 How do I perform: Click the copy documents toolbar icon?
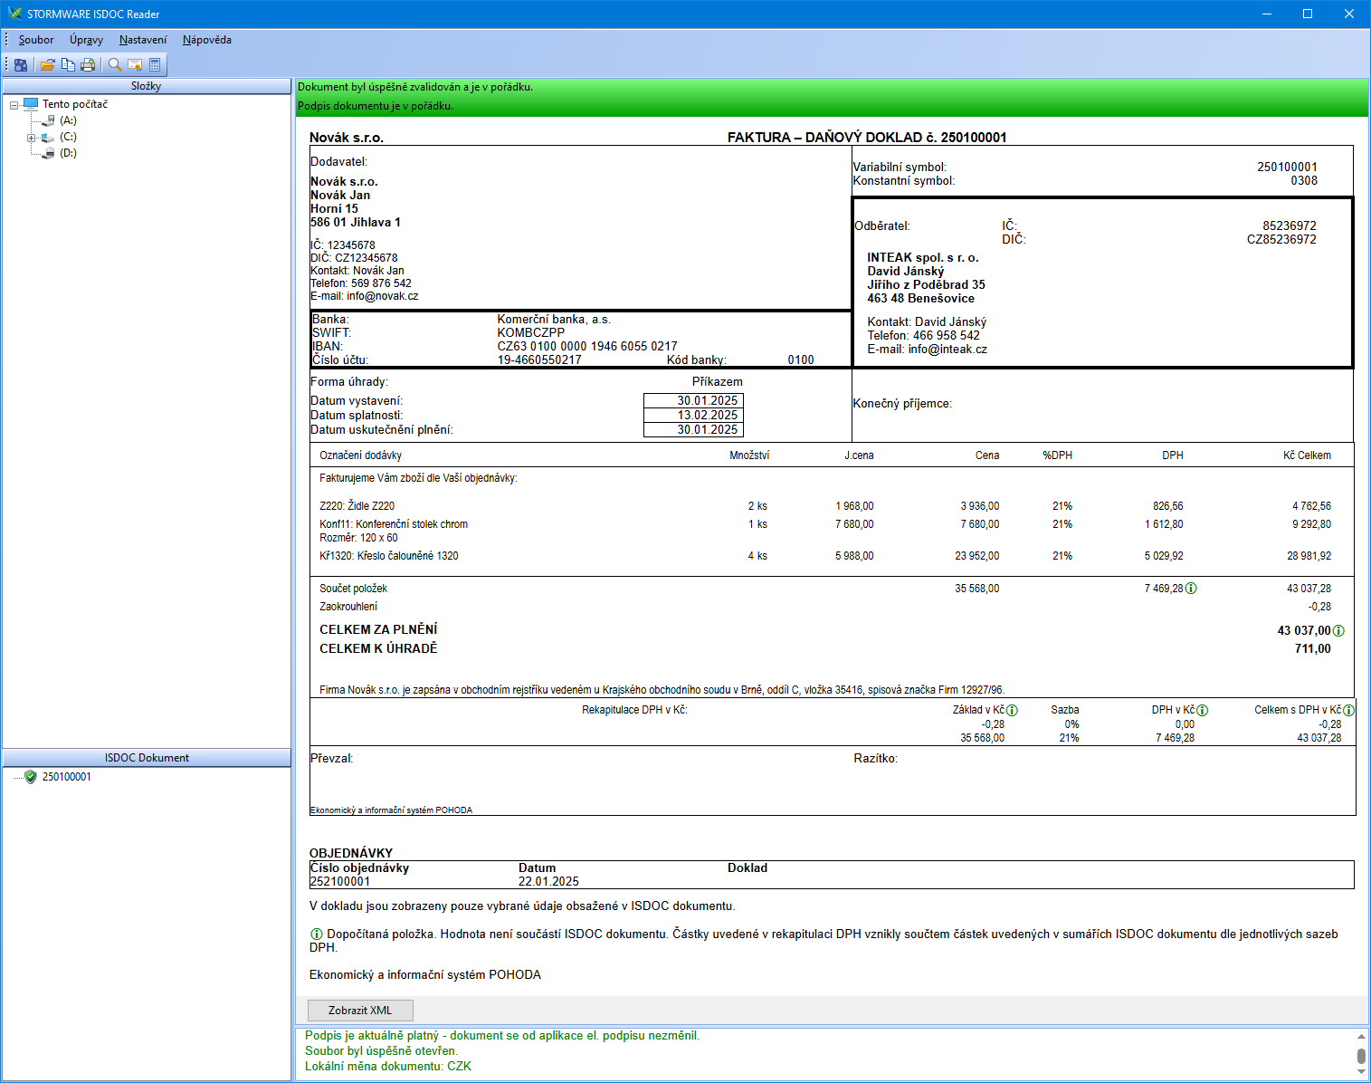click(68, 65)
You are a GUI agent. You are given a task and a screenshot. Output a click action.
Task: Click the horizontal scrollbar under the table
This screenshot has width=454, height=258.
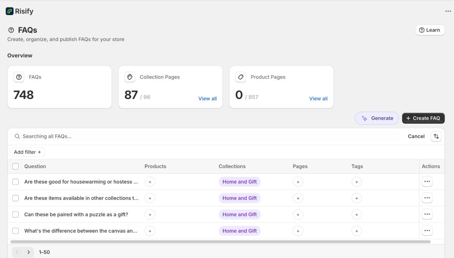pyautogui.click(x=220, y=242)
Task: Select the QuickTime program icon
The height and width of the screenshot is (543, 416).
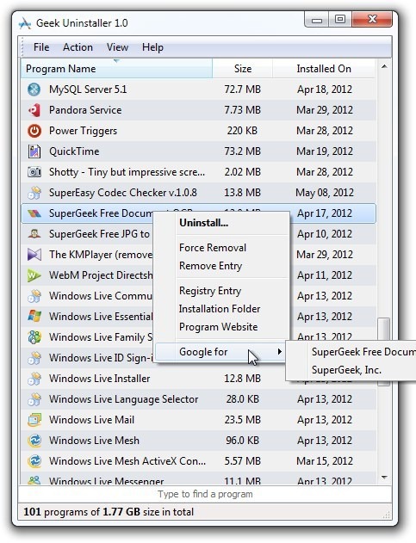Action: 34,151
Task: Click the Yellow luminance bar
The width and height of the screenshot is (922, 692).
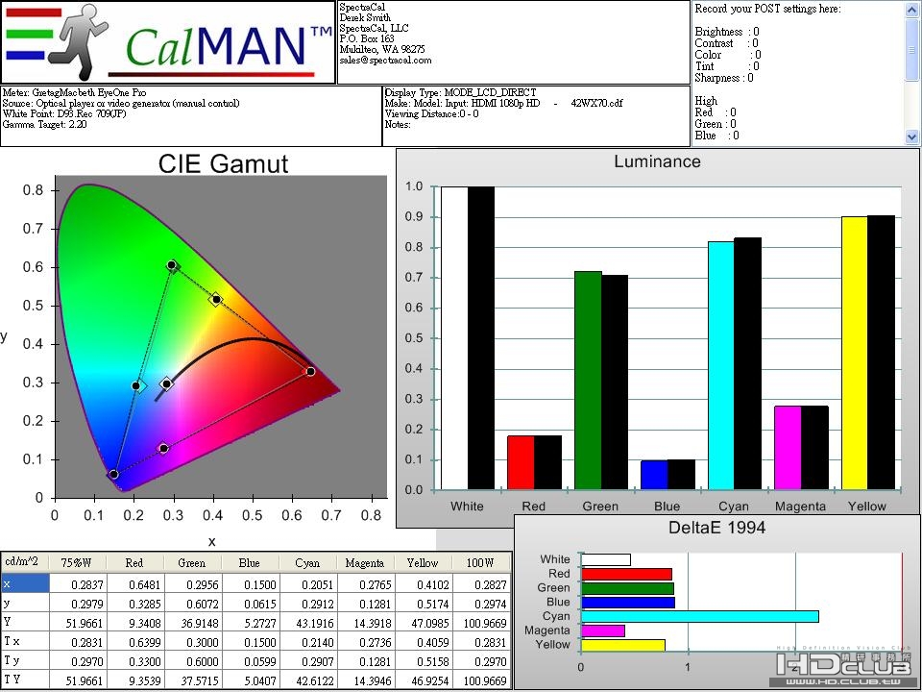Action: click(855, 353)
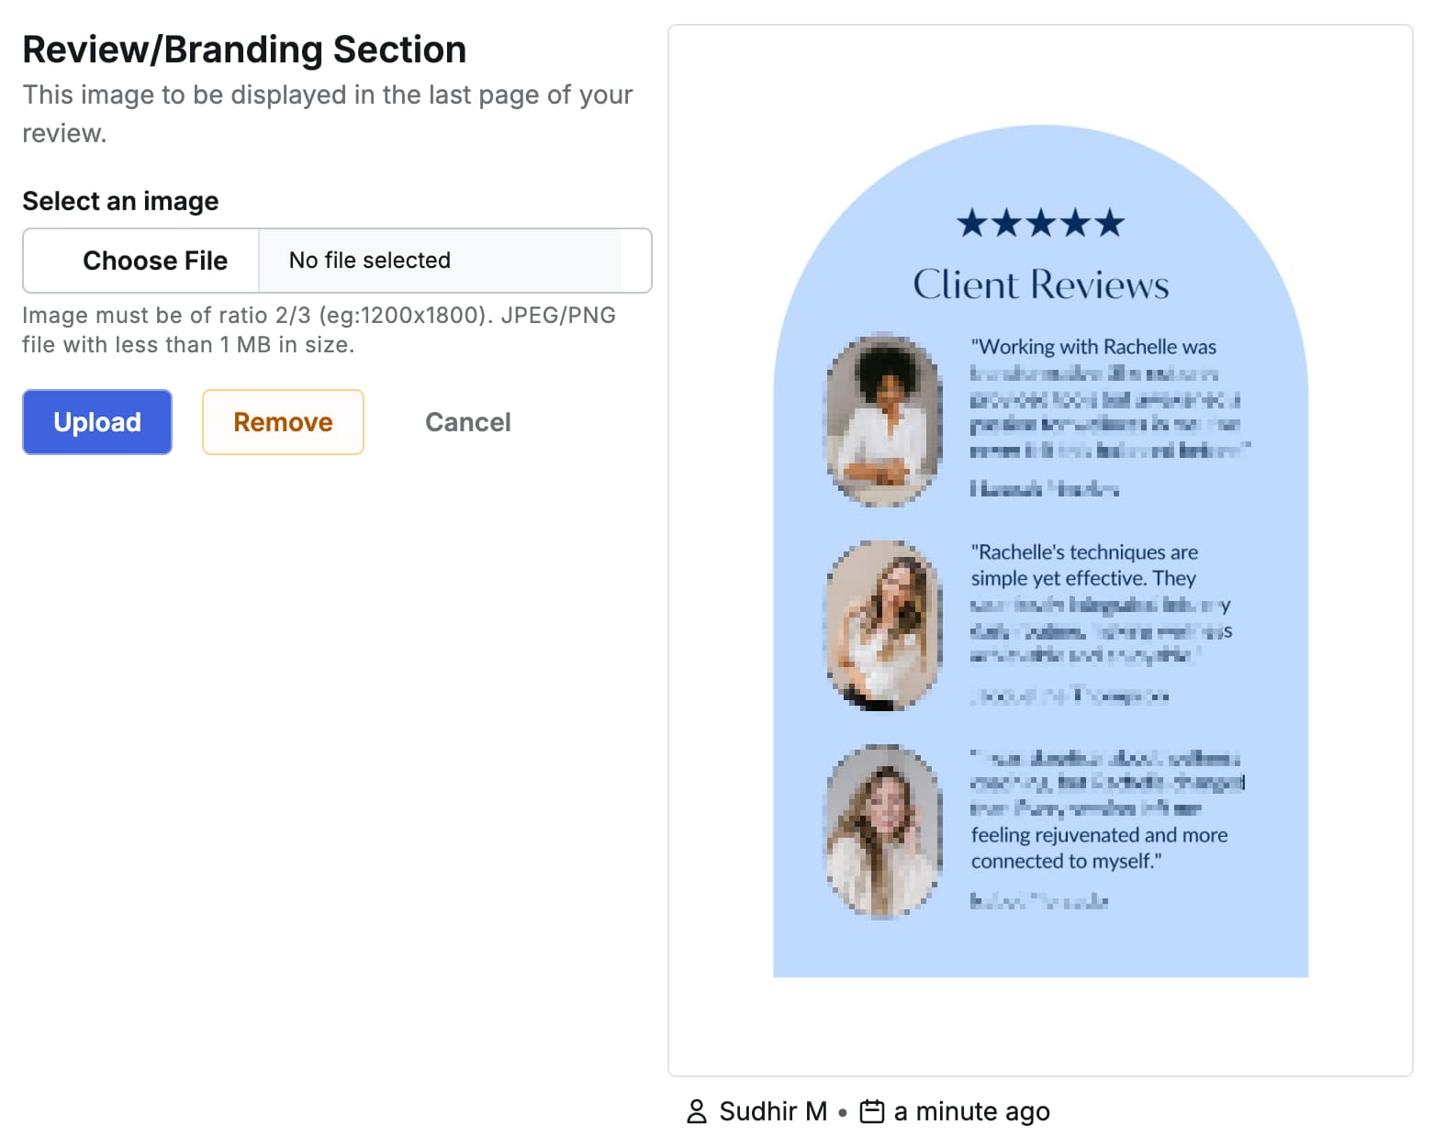Click the Client Reviews title in the preview
This screenshot has width=1434, height=1147.
coord(1040,284)
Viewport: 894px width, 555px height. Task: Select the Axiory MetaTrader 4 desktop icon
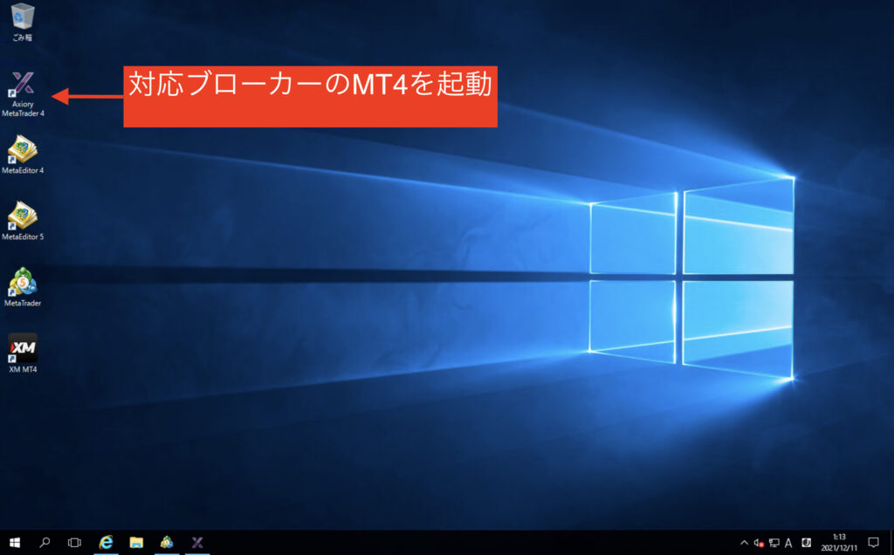click(x=23, y=87)
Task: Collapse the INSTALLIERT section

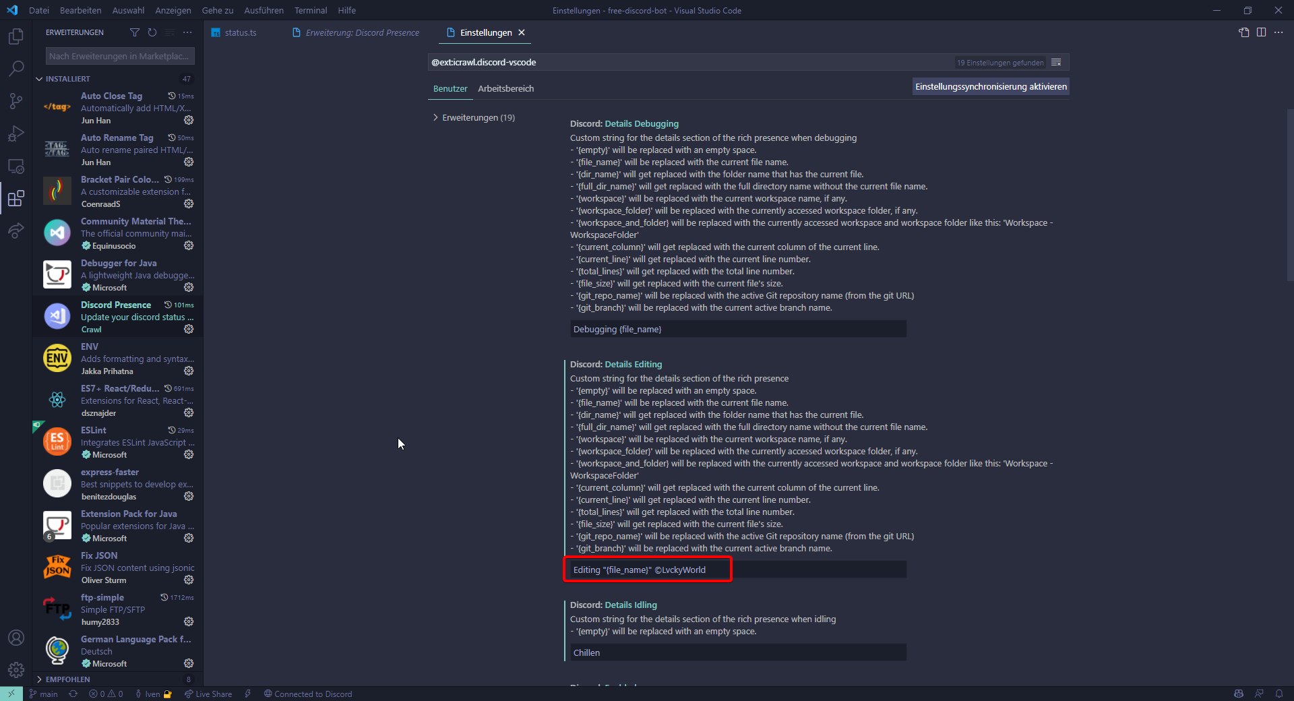Action: pos(40,79)
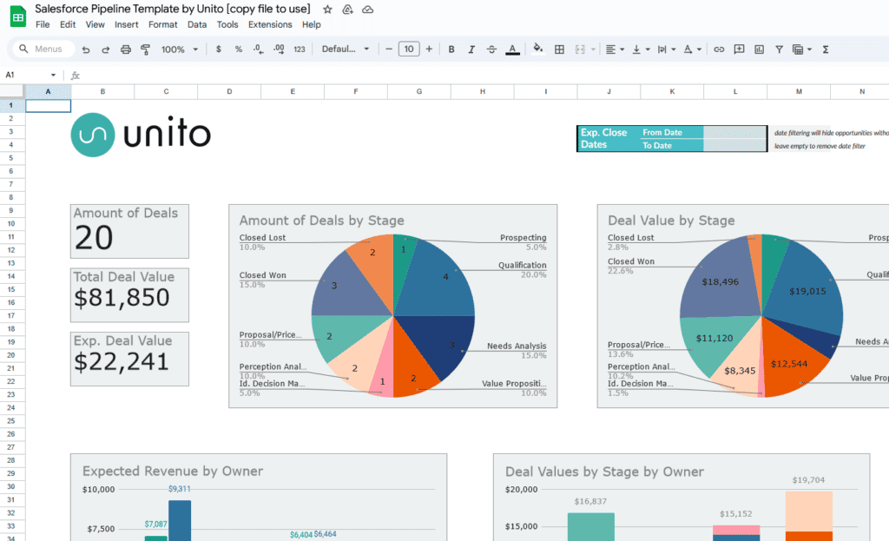Increase decimal places
889x541 pixels.
280,49
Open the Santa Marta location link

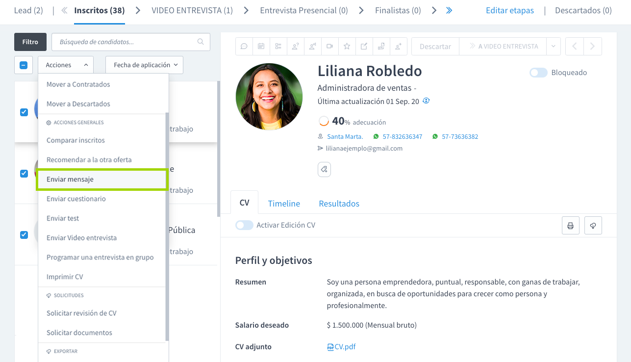(x=346, y=136)
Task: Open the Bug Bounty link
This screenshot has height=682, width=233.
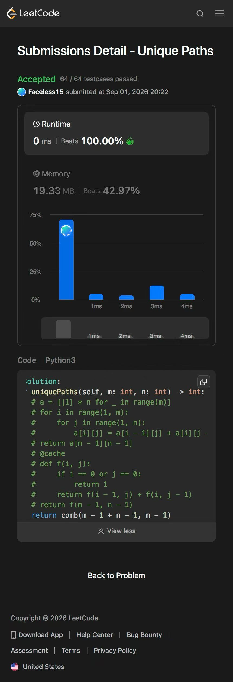Action: pyautogui.click(x=144, y=635)
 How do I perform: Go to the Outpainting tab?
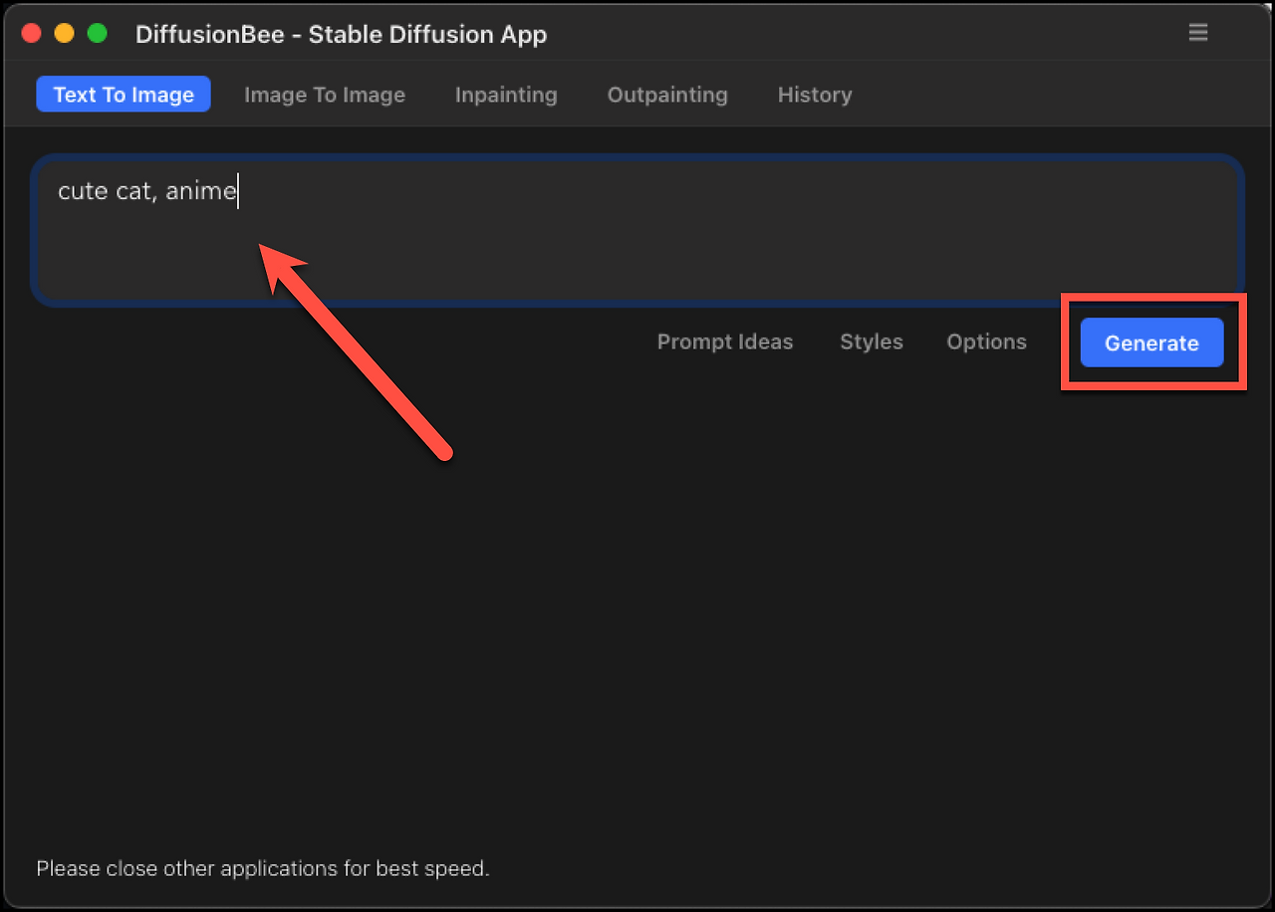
━━━━━━━━━━━━━━━━━━━━━━━━━━━━━━
Stated exercise - Rewrite every line of the rows above as a Markdown table with two columns, "No." for a running line number and "Line" for the line itself, skipping blank lines and leaving out the pictures.

Exercise solution -
| No. | Line |
|---|---|
| 1 |  How do I perform: Click the copy documents toolbar icon? |
| 2 | click(68, 65) |
| 3 | You are a GUI agent. You are given a task and a screenshot. Output a click action. |
| 4 | Task: Click the horizontal scrollbar under the table |
| 5 | This screenshot has width=454, height=258. |
| 6 | pyautogui.click(x=220, y=242) |
| 7 | Task: Select the QuickTime program icon |
| 8 | The height and width of the screenshot is (543, 416). |
| 9 | Action: 34,151 |
| 10 | Task: Click the Yellow luminance bar |
| 11 | The width and height of the screenshot is (922, 692). |
| 12 | Action: click(855, 353) |
| 13 | Click the Client Reviews title in the preview |
| 14 | This screenshot has width=1434, height=1147. |
| 15 | coord(1040,284) |
| 16 | Viewport: 894px width, 555px height. Task: Select the Axiory MetaTrader 4 desktop icon |
| 17 | click(x=23, y=87) |
| 18 | Task: Collapse the INSTALLIERT section |
| 19 | Action: pos(40,79) |
| 20 | Increase decimal places |
| 21 | 889x541 pixels. |
| 22 | 280,49 |
| 23 | Open the Santa Marta location link |
| 24 | (x=346, y=136) |
| 25 | Task: Open the Bug Bounty link |
| 26 | This screenshot has height=682, width=233. |
| 27 | Action: pyautogui.click(x=144, y=635) |
| 28 |  How do I perform: Go to the Outpainting tab? |